[Dataset items]
————
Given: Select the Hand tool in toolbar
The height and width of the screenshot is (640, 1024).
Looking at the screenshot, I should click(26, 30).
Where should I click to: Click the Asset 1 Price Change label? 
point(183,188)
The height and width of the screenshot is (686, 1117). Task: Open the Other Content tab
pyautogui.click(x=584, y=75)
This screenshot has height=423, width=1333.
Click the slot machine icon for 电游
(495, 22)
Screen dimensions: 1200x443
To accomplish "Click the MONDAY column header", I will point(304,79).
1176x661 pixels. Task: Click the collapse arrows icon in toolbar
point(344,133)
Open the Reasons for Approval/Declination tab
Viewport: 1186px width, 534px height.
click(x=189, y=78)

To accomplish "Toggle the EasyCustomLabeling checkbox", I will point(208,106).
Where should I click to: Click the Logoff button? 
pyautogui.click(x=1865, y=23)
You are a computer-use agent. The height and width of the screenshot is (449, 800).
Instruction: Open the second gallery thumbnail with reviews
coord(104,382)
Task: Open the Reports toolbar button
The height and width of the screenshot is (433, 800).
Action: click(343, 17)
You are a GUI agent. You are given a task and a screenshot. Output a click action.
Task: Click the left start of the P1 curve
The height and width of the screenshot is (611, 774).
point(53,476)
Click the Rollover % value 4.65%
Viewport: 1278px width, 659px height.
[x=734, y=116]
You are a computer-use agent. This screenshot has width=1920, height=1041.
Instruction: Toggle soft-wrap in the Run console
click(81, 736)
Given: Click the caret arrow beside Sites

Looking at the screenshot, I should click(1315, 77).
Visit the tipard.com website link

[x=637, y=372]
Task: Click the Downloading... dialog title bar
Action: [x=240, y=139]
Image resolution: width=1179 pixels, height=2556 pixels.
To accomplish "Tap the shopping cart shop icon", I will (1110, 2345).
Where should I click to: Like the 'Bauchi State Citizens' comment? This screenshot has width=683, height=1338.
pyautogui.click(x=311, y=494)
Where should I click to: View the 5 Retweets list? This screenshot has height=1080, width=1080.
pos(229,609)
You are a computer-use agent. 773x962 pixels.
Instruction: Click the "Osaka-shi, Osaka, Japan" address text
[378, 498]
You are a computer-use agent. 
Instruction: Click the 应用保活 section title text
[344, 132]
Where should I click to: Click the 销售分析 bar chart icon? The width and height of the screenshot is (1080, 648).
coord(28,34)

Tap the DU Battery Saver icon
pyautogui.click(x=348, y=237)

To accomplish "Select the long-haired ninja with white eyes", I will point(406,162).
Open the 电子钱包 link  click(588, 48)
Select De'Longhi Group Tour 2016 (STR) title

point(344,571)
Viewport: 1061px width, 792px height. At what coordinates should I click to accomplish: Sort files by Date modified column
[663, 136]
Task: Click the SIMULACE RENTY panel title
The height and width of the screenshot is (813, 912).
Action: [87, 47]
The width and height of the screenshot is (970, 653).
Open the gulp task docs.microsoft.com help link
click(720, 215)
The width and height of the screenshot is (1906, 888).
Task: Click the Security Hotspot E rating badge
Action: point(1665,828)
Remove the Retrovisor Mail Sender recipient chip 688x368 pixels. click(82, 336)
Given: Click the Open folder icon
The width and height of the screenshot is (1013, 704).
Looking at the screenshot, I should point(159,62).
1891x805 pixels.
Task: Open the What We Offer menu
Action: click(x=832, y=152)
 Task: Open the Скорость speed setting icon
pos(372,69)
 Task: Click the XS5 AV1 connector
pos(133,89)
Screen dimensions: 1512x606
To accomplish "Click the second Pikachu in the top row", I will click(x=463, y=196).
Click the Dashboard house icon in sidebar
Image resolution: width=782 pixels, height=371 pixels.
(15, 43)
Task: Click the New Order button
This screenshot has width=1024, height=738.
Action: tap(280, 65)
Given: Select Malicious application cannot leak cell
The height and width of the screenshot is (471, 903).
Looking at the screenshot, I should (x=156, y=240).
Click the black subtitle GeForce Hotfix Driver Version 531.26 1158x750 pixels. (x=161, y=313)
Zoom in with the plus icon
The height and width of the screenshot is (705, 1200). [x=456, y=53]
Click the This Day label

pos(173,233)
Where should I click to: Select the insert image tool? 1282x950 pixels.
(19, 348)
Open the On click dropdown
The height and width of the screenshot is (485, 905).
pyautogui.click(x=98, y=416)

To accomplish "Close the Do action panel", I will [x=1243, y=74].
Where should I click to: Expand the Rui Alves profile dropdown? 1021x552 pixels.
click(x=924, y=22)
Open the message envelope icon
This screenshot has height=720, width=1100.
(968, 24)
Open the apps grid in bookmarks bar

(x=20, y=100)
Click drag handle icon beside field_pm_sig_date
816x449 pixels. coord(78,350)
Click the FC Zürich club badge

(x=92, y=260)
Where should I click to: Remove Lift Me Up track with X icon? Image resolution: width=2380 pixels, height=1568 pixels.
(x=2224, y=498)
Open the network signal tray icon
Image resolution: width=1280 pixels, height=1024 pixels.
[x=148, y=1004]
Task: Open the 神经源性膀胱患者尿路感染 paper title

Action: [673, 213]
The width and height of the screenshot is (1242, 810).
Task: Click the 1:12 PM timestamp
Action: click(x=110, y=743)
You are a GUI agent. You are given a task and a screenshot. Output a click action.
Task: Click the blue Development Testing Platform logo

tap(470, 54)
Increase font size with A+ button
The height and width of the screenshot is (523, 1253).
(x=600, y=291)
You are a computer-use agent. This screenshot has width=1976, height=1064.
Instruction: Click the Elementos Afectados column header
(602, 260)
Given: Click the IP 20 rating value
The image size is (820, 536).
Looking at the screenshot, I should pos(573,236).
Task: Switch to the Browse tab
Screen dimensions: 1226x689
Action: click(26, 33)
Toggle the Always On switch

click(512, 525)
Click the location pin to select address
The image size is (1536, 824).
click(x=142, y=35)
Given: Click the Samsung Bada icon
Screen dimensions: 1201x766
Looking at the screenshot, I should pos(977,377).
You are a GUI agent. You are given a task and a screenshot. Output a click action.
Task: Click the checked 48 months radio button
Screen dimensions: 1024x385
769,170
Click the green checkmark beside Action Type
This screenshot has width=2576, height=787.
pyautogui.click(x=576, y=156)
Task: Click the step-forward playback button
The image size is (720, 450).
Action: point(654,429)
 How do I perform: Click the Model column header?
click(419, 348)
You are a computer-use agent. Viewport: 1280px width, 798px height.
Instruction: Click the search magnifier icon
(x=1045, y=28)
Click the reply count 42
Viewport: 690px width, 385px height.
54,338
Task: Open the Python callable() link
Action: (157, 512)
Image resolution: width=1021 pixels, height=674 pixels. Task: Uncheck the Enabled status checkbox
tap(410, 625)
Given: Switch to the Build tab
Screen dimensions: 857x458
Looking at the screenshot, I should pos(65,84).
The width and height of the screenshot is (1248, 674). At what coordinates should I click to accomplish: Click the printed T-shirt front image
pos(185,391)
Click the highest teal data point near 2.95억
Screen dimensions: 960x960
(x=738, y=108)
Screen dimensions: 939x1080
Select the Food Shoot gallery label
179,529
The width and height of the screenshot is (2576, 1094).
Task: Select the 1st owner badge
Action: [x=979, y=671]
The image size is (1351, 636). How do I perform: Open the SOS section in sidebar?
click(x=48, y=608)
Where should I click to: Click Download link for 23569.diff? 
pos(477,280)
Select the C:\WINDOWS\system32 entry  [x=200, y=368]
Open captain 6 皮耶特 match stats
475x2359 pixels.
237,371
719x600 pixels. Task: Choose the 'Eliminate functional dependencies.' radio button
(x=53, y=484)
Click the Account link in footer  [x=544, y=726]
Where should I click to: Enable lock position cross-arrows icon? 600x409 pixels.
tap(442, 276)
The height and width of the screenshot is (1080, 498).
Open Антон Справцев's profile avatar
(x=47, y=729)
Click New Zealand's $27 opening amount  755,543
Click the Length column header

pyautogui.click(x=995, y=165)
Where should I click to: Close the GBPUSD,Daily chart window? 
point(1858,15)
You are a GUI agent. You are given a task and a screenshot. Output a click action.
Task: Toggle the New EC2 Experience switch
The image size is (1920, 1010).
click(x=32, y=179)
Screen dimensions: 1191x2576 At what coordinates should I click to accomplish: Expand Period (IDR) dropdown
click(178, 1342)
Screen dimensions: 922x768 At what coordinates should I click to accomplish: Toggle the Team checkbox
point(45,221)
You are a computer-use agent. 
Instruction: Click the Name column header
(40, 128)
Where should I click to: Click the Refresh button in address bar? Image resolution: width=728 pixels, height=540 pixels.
————
__Requirement__. Where a line of the data includes the string "panel", list that line.

__Solution__.
Task: Click the SIMULACE RENTY panel title
To accomplish "Close the Do action panel", I will [x=1243, y=74].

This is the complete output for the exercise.